■ **PROVIDED PASSAGE**
━━━━━━━━━━━━━━━━━━━━

# New pond - in progress!



## shannonpwns (Jul 15, 2013)

Just wanted to share about my new pond that we are in the process of installing! (It'll be on hold for about a week though, since my bf smashed his finger pretty bad when moving the waterfall rocks....shoulda listened to me and wore gloves!)

Anyways, the pond was originally half the size and in our front yard, but any time we attempted to put goldfish in it, raccoons would eat them up in just a few days! So we finally decided to move it to the backyard where the raccoons won't come due to our 95lb pit bull on duty haha. 

We are going to have a couple koi eventually, but will start out with just goldfish until everything is finished. 

The pond is 3 1/2 ft deep, and 9 feet wide. Our new pump is on the way, of course the old one stops working properly right after we move the darn thing haha. We had to turn the motor thing inside it to get it running, so the water didnt just sit stagnant while we wait for the new one.

━━━━━━━━━━━━━━━━━━━━

■ **INFORMATION PROVIDED**

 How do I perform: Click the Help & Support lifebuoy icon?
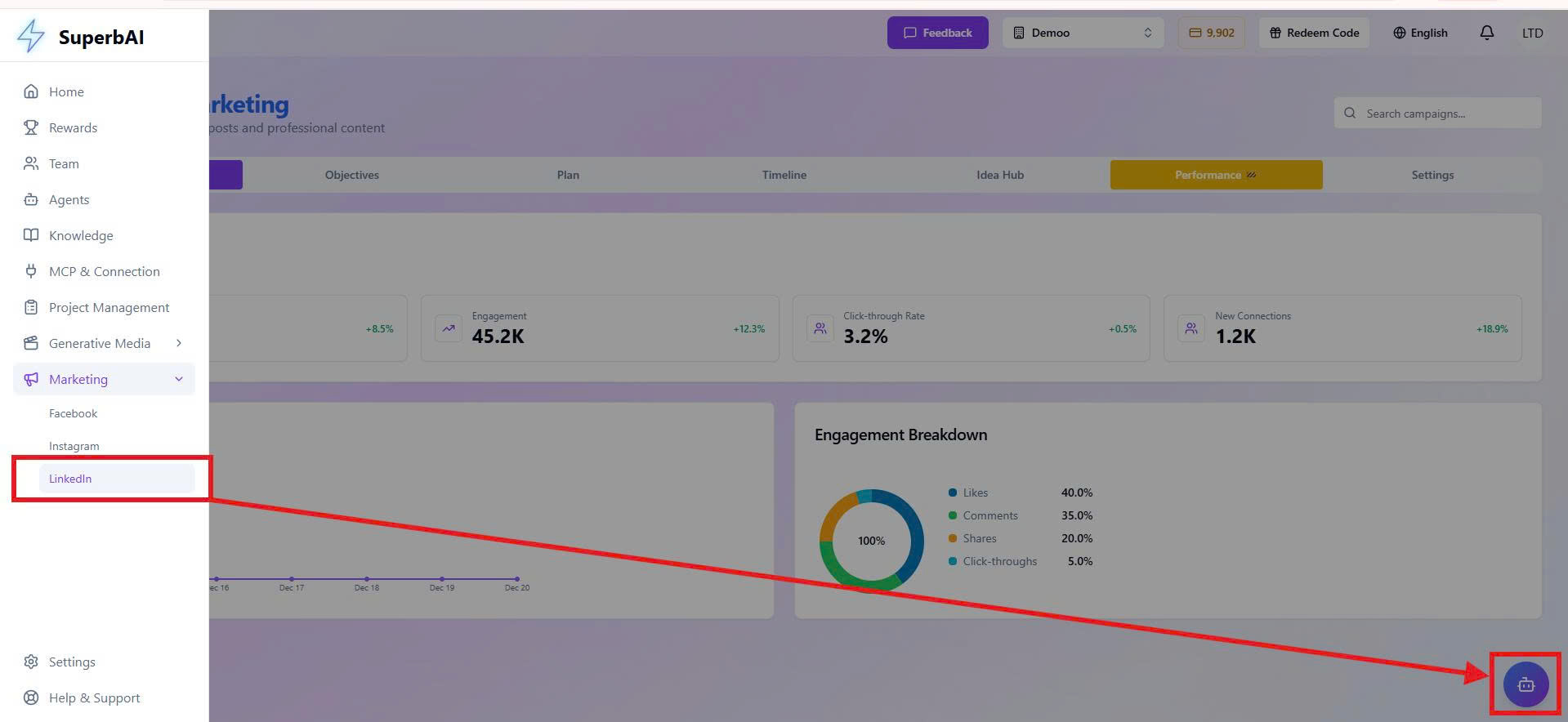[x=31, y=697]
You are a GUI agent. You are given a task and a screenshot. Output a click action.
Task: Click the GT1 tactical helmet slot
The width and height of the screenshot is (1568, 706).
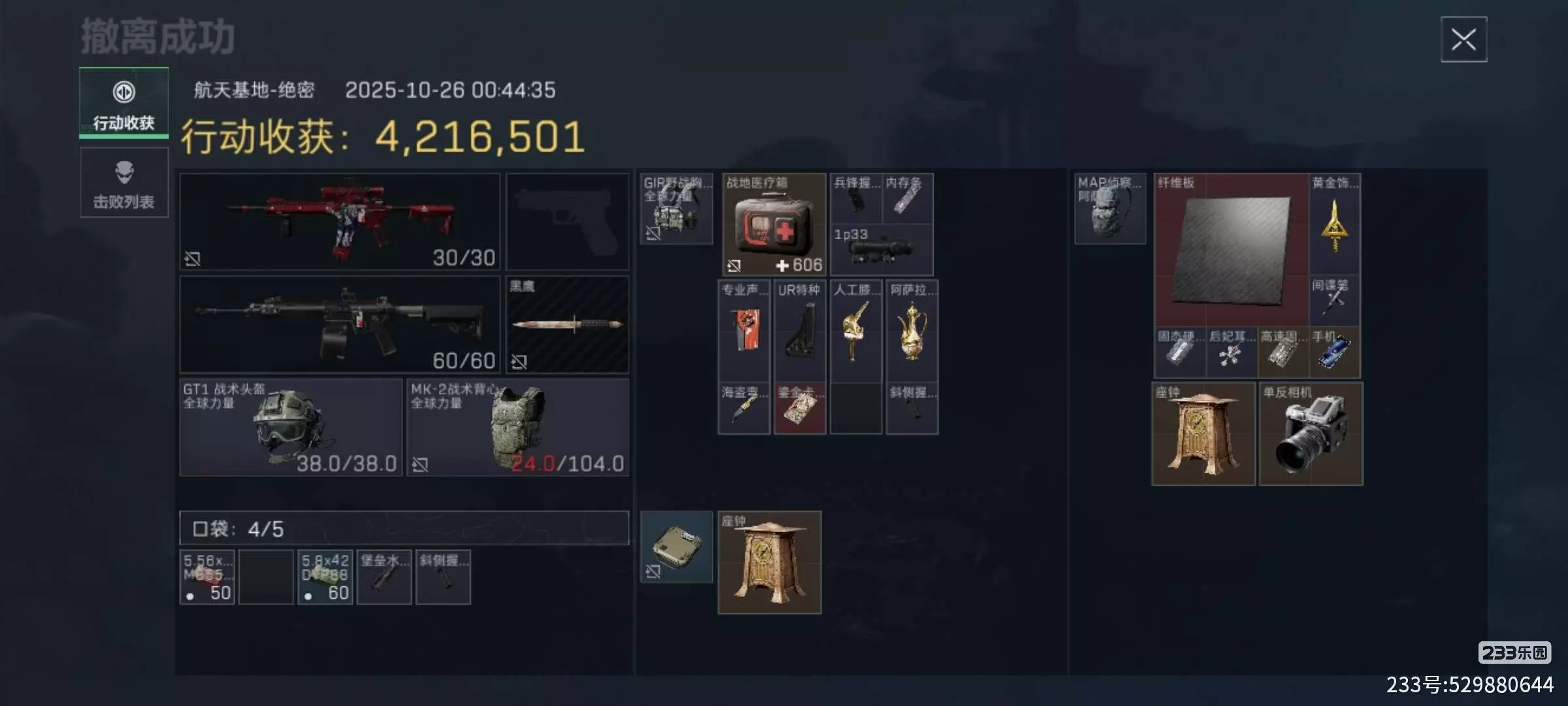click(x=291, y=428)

━━━━━━━━━━━━━━━━━━━━

■ **INSTRUCTION**
Retype the pond post word for word, starting at the words "Anyways, the pond" and ending after "the new one.".

■ **EXERCISE RESULT**
Anyways, the pond was originally half the size and in our front yard, but any time we attempted to put goldfish in it, raccoons would eat them up in just a few days! So we finally decided to move it to the backyard where the raccoons won't come due to our 95lb pit bull on duty haha. 

We are going to have a couple koi eventually, but will start out with just goldfish until everything is finished. 

The pond is 3 1/2 ft deep, and 9 feet wide. Our new pump is on the way, of course the old one stops working properly right after we move the darn thing haha. We had to turn the motor thing inside it to get it running, so the water didnt just sit stagnant while we wait for the new one.